Vous vilipendez ce qu’Alain Le Vern appelle sa bonne gestion. Pourquoi bien gérer serait un handicap majeur comme vous le pensez ?
Une collectivité locale c’est fait pour investir et développer des projets porteurs. Un président de région n’est pas là pour faire de la petite épargne. Dans ce cas, pourquoi ne baisse-t-il pas les impôts ? Pour avancer, il ne faut pas avoir peur d’investir.
Quel message envoyez-vous aux électeurs ?
Je veux dire aux électeurs de la majorité que la France a vécu 25 ans de déclin, 25 ans d’immobilisme, et que les réformes que ce gouvernement a lancées porteront leurs fruits, mais il faut seulement un peu de patience…
Que répondez-vous au slogan de vos adversaires : "Nous ne laisserons pas Sarkozy détruire la région comme il détruit la France ?"
Si Monsieur Le Vern était un leader, si c’était lui qui portait le souffle de cette région cela se saurait. Est-ce rassurant qu’après 12 ans de mandat il continue à n’être connu que par un habitant sur quatre ?
Que feriez-vous en priorité si vous étiez aujourd’hui à la présidence de la région ?
Je ferais en sorte que la région porte une structure d’observation, d’anticipation et de réponses aux risques industriels. Si j’étais président de région je mettrais en place une petite structure de missions, qui aurait pour objectif d’anticiper les situations difficiles des entreprises, de regarder par tous les moyens possibles comment on peut sortir ces entreprises de leurs difficultés. Si par malheur il n’était pas possible d’éviter la fermeture il faudrait que la région participe massivement à la reconversion du site. Voilà un exemple… Mais aujourd’hui à la région ils n’ont pas d’idée, c’en est navrant…
Le Grand Paris voulu par le président de la République ? Gadget ou espoir ?
Le problème du grand Paris c’est qu’il renvoie à la question suivante : la région Haute-Normandie est-elle assez puissante, assez influente, pour se développer à la hauteur de ses potentiels ? En réalité, ce n’est pas le Grand Paris qui est un problème, mais la petite Haute-Normandie !

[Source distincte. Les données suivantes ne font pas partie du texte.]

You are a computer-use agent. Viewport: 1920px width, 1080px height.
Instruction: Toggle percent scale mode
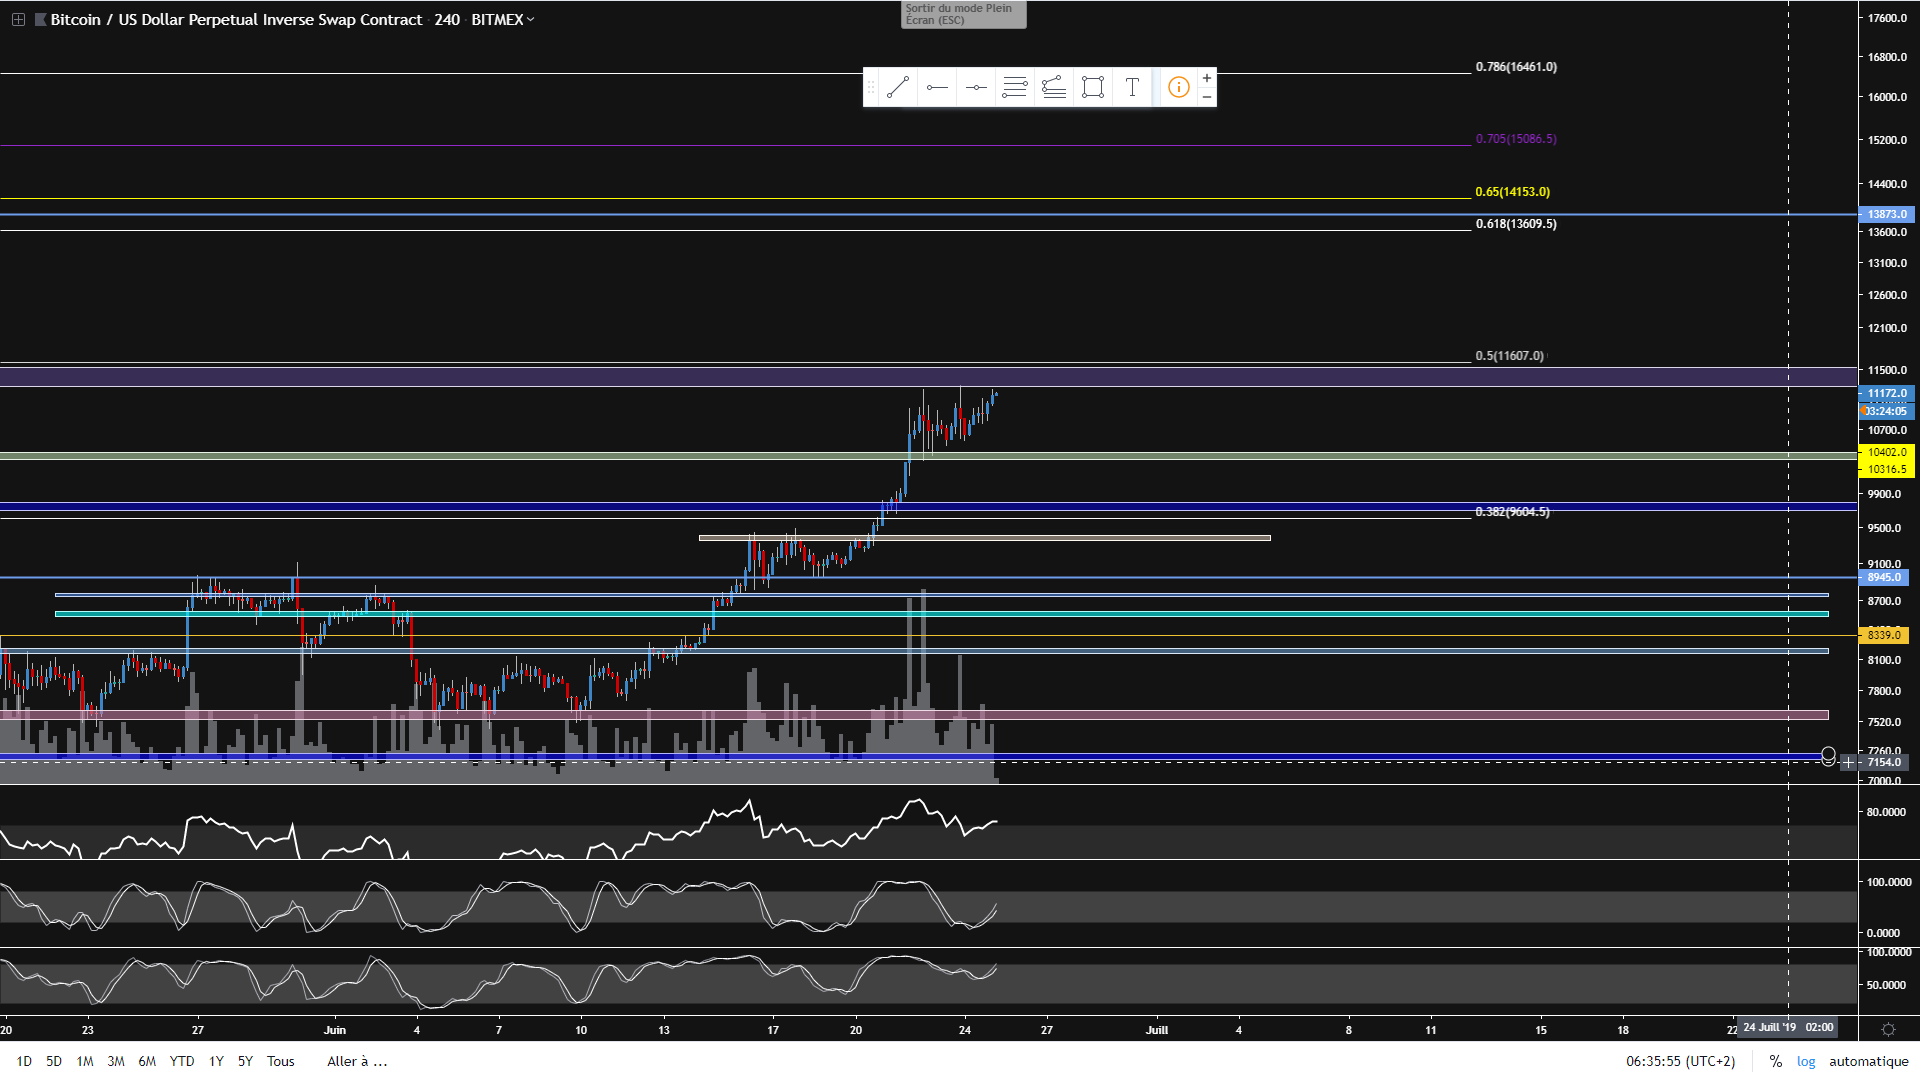tap(1775, 1061)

Bayrou était à Rouen il y a quelques jours. Bayrou et vous c’est vraiment fini, fini ?
Oui…Je n’ai pas pour vocation de passer des accords avec le PS au second tour ! L’attitude du Modem est triste. Il n’est même pas crédité de 5 %…
Passées les régionales, il sera vite question des présidentielles de 2012. Vous souhaitez que votre parti y présente un candidat. Donc vous ?
Ce que je veux c’est reconstruire l’UDF, ce courant de pensée de la droite modérée qui a toujours été représenté dans le pays et qui, pour cette raison doit être présent à l’élection présidentielle.
Dans ce cas, vous défendrez des idées autres que celle de Nicolas Sarkozy ?
Le Nouveau Centre c’est le centre et le centre-droit. Il défend dans la vie politique française un idéal européen, un humanisme moderne et une société progressiste. Il y a toujours eu un candidat incarnant cette sensibilité à l’élection présidentielle.